§ **Your assignment**
In the entries below, count every line containing "screenshot". Return the number and nothing else.

══ Information ══

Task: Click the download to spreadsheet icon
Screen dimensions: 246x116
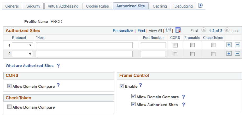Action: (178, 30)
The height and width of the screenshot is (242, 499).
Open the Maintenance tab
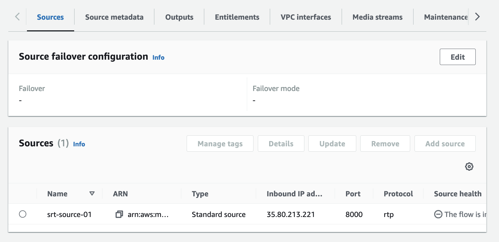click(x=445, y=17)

═══
══ Information ══

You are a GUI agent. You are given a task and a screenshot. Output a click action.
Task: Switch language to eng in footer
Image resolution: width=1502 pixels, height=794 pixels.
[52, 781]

═══
══ Information ══

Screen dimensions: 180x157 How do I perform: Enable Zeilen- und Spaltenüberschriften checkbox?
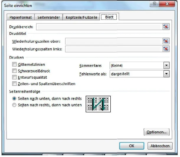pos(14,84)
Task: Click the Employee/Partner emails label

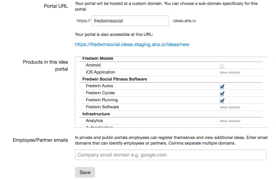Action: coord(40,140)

═══

§ **Reply to the exercise**
2